---- Information

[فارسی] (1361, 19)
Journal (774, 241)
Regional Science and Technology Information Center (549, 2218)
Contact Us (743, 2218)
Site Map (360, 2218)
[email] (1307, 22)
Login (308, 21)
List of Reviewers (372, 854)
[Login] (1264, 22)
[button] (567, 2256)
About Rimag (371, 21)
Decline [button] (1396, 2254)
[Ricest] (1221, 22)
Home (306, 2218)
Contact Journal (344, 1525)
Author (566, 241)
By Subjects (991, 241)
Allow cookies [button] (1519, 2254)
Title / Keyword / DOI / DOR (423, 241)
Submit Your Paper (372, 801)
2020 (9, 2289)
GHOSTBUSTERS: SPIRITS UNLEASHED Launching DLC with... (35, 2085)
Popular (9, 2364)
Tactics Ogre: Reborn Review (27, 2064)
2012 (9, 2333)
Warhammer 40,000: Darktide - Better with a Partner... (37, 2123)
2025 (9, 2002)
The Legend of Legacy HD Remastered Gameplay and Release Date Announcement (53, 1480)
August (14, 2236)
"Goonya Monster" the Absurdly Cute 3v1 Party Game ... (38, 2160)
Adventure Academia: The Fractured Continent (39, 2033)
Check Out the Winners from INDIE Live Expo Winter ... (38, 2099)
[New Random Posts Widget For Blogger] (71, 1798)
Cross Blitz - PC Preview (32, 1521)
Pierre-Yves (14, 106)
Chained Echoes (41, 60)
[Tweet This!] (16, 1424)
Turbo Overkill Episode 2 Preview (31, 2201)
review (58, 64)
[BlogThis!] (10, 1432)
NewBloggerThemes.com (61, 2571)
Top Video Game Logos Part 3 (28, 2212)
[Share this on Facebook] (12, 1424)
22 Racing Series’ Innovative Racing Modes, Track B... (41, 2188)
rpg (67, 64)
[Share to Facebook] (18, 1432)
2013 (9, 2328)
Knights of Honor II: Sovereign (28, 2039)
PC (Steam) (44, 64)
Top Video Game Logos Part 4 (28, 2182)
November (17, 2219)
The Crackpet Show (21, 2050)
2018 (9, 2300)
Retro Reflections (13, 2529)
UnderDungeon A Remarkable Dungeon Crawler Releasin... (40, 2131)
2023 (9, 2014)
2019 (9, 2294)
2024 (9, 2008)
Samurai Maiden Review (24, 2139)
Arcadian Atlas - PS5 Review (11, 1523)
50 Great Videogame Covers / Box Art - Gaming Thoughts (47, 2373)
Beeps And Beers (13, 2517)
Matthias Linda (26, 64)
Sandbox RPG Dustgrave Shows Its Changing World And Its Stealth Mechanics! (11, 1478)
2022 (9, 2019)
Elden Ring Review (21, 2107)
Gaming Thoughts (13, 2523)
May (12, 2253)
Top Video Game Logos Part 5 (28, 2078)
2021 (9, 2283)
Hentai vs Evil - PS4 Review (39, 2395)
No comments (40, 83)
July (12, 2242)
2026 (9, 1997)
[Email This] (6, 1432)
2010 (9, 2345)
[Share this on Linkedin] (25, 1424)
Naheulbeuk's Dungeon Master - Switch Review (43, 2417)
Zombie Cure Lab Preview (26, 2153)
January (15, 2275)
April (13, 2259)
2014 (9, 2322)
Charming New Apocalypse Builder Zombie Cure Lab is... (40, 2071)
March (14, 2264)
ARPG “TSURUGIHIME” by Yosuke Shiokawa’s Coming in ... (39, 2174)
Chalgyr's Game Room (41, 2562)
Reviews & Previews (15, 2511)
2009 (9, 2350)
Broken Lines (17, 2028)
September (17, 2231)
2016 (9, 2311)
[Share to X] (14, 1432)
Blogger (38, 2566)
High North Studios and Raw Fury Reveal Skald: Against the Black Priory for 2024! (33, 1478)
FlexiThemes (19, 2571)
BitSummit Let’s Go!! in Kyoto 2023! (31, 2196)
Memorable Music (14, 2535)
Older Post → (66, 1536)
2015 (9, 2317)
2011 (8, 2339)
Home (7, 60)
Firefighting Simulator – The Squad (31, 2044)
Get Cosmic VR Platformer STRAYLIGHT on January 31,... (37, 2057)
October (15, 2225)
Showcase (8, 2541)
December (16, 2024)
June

--------

## Exercise prompt
For this exercise, transcribe the whole listing verbatim.

## Output below
[فارسی] (1361, 19)
Journal (774, 241)
Regional Science and Technology Information Center (549, 2218)
Contact Us (743, 2218)
Site Map (360, 2218)
[email] (1307, 22)
Login (308, 21)
List of Reviewers (372, 854)
[Login] (1264, 22)
[button] (567, 2256)
About Rimag (371, 21)
Decline [button] (1396, 2254)
[Ricest] (1221, 22)
Home (306, 2218)
Contact Journal (344, 1525)
Author (566, 241)
By Subjects (991, 241)
Allow cookies [button] (1519, 2254)
Title / Keyword / DOI / DOR (423, 241)
Submit Your Paper (372, 801)
2020 (9, 2289)
GHOSTBUSTERS: SPIRITS UNLEASHED Launching DLC with... (35, 2085)
Popular (9, 2364)
Tactics Ogre: Reborn Review (27, 2064)
2012 (9, 2333)
Warhammer 40,000: Darktide - Better with a Partner... (37, 2123)
2025 (9, 2002)
The Legend of Legacy HD Remastered Gameplay and Release Date Announcement (53, 1480)
August (14, 2236)
"Goonya Monster" the Absurdly Cute 3v1 Party Game ... (38, 2160)
Adventure Academia: The Fractured Continent (39, 2033)
Check Out the Winners from INDIE Live Expo Winter ... (38, 2099)
[New Random Posts Widget For Blogger] (71, 1798)
Cross Blitz - PC Preview (32, 1521)
Pierre-Yves (14, 106)
Chained Echoes (41, 60)
[Tweet This!] (16, 1424)
Turbo Overkill Episode 2 Preview (31, 2201)
review (58, 64)
[BlogThis!] (10, 1432)
NewBloggerThemes.com (61, 2571)
Top Video Game Logos Part 3 (28, 2212)
[Share this on Facebook] (12, 1424)
22 Racing Series’ Innovative Racing Modes, Track B... (41, 2188)
rpg (67, 64)
[Share to Facebook] (18, 1432)
2013 (9, 2328)
Knights of Honor II: Sovereign (28, 2039)
PC (Steam) (44, 64)
Top Video Game Logos Part 4 (28, 2182)
November (17, 2219)
The Crackpet Show (21, 2050)
2018 (9, 2300)
Retro Reflections (13, 2529)
UnderDungeon A Remarkable Dungeon Crawler Releasin... (40, 2131)
2023 (9, 2014)
2019 (9, 2294)
2024 (9, 2008)
Samurai Maiden Review (24, 2139)
Arcadian Atlas - PS5 Review (11, 1523)
50 Great Videogame Covers / Box Art - Gaming Thoughts (47, 2373)
Beeps And Beers (13, 2517)
Matthias Linda (26, 64)
Sandbox RPG Dustgrave Shows Its Changing World And Its Stealth Mechanics! (11, 1478)
2022 (9, 2019)
Elden Ring Review (21, 2107)
Gaming Thoughts (13, 2523)
May (12, 2253)
Top Video Game Logos Part 5 (28, 2078)
2021 (9, 2283)
Hentai vs Evil - PS4 Review (39, 2395)
No comments (40, 83)
July (12, 2242)
2026 (9, 1997)
[Email This] (6, 1432)
2010 (9, 2345)
[Share this on Linkedin] (25, 1424)
Naheulbeuk's Dungeon Master - Switch Review (43, 2417)
Zombie Cure Lab Preview (26, 2153)
January (15, 2275)
April (13, 2259)
2014 (9, 2322)
Charming New Apocalypse Builder Zombie Cure Lab is... (40, 2071)
March (14, 2264)
ARPG “TSURUGIHIME” by Yosuke Shiokawa’s Coming in ... (39, 2174)
Chalgyr's Game Room (41, 2562)
Reviews & Previews (15, 2511)
2009 (9, 2350)
Broken Lines (17, 2028)
September (17, 2231)
2016 (9, 2311)
[Share to X] (14, 1432)
Blogger (38, 2566)
High North Studios and Raw Fury Reveal Skald: Against the Black Priory for 2024! (33, 1478)
FlexiThemes (19, 2571)
BitSummit Let’s Go!! in Kyoto 2023! (31, 2196)
Memorable Music (14, 2535)
Older Post → (66, 1536)
2015 (9, 2317)
2011 (8, 2339)
Home (7, 60)
Firefighting Simulator – The Squad (31, 2044)
Get Cosmic VR Platformer STRAYLIGHT on January 31,... (37, 2057)
October (15, 2225)
Showcase (8, 2541)
December (16, 2024)
June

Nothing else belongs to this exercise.